Indian High Commission, Islamabad

Even diplomats of the two countries suffer much the same restrictions. A Pakistani embassy official based in New Delhi for example cannot travel to Agra three hours away without permission from Indian authorities; and precisely the same restrictions apply to Indian diplomats based in Pakistan.

So for Sharif to suggest abolition of visas - against such a history of distrust - does take your breath away. Is is really possible ? Bombs this week in the Indian tourist city of Jaipur won’t help and only strengthen the case of those who point to external links to the attacks and urge caution in allowing easy movement between the countries.
 

May 11th, 2008

Anti-Americanism in Pakistan

Posted by: Sanjeev Miglani

U.S. ambassador Anne W. Patterson, in a speech reported by the Pakistan press, said last week that the depth of anti-Americanism in Pakistan, especially among the middle-class, had surprised her. Pakistan’s long-term interests were aligned with those of the United States, and those opposing U.S. engagement in the country had a limited understanding of  how the partnership based on economic assistance had changed the lives of Pakistanis, she told a meeting in Karachi. For added measure, she said that the “ïncreasingly prosperous middle class” would be the first to suffer if  hardliners gained ground.

KFC outlet in Lahore

She needn’t have looked further than to events last  week to see why America sits rather uneasily on the Pakistani mind, a heavy hand of friendship that Pakistanis are increasingly chafing against.

The New York Times reported that the Pentagon had cancelled the appointment of Maj. Gen. Jay W. Hood as the senior American officer based in Pakistan following weeks of criticism in the Pakistani news media over one of his previous jobs : commander of the U.S.  prison at Guantanamo Bay.

“During General Hood’s command from 2004 to 2006, military authorities force-fed with tubes detainees who were engaging in hunger strikes at the Guantánamo prison, a step they justified as necessary to prevent the prisoners from committing suicide to protest their indefinite confinement,” the newspaper said. “Also during General Hood’s tenure, reports that an American guard may have desecrated a Koran stirred wide protests in the Islamic world.”

The surprise was more that he was named to Pakistan in the first place, where resentment about Guantanamo runs deep.
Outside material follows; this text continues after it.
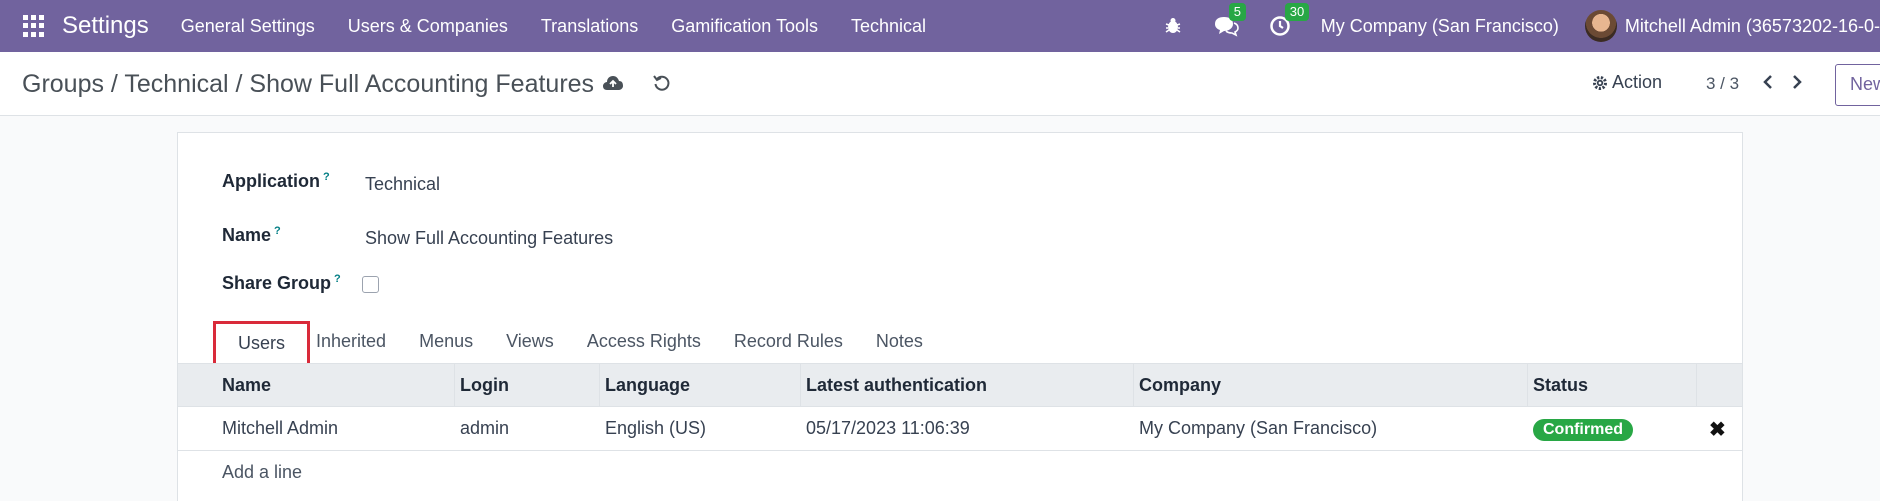  I want to click on user-avatar, so click(1600, 26).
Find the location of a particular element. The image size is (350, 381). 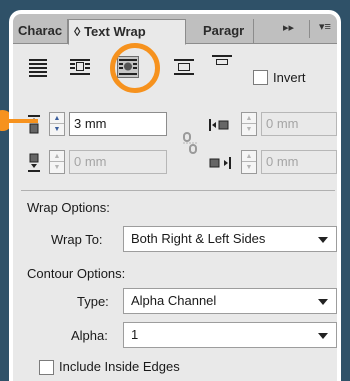

jump-object-icon is located at coordinates (184, 67).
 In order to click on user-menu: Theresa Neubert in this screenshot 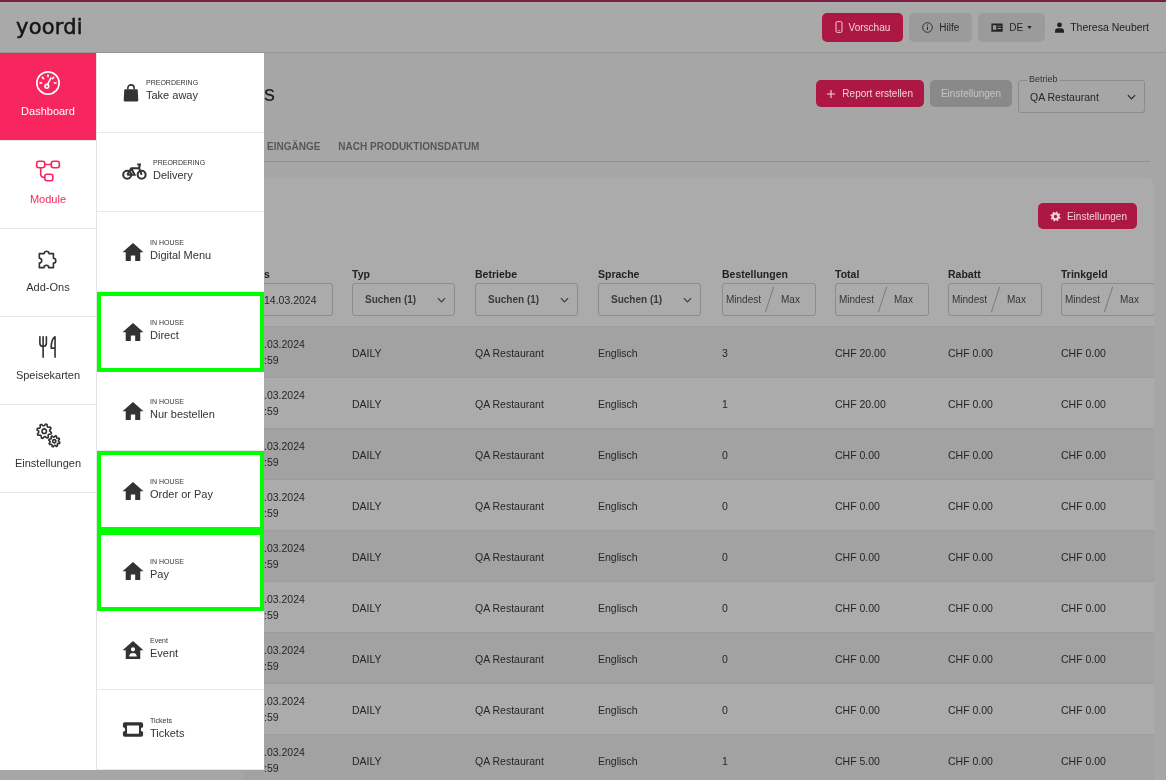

It was seen as all the more insensitive  given that a new government had taken over in Islamabad promising  a different approach to tackling Islamist militancy. For while the Pentagon might have been trying to send a crisis-tested 33-year army veteran to Islamabad at a pivotal time in the war against the Taliban and al Qaeda, it was his Guantanamo command that stuck in the Pakistan mind.

Guantanamo Bay

“Guantánamo Bay itself has become a symbol of injustice, torture and abuse of Islam, and sending a commanding officer from there to Islamabad begs the question: What is the message coming out of the Pentagon for Pakistanis by this insensitive act?” Shireen M. Mazari, director general of the Institute of Strategic Studies, wrote in The News back in March when the appointment was announced.

There was even more coming on Capitol Hill where, according to Pakistani news reports, Congresswoman Sheila Jackson Lee told the Foreign Affairs Committee of Congress that while the late Benazir Bhutto’s Pakistan People Party was doing a good job, coalition partner Pakistan Muslim League (Nawaz), led by Nawaz Sharif, “needed to be watched.”

Her comments, widely reported in the Pakistan press, prompted admonishment at this kind of micromanagement of the affairs of a sovereign nation and warnings that it was a recipe for disaster.

Indeed the News  argued that the more the United States or members of its political establishment criticised Sharif the greater would be his following in a country rife with anti-American sentiment. Conversely Bhutto’s widower Asif Ali Zardari might cringe at praise from Washington because it would not do him any good at home.  

The best Washington could do, the News said, would be to distance itself from governance of the country. It might even arrest the anti-Americanism that  many Americans find hard to accept.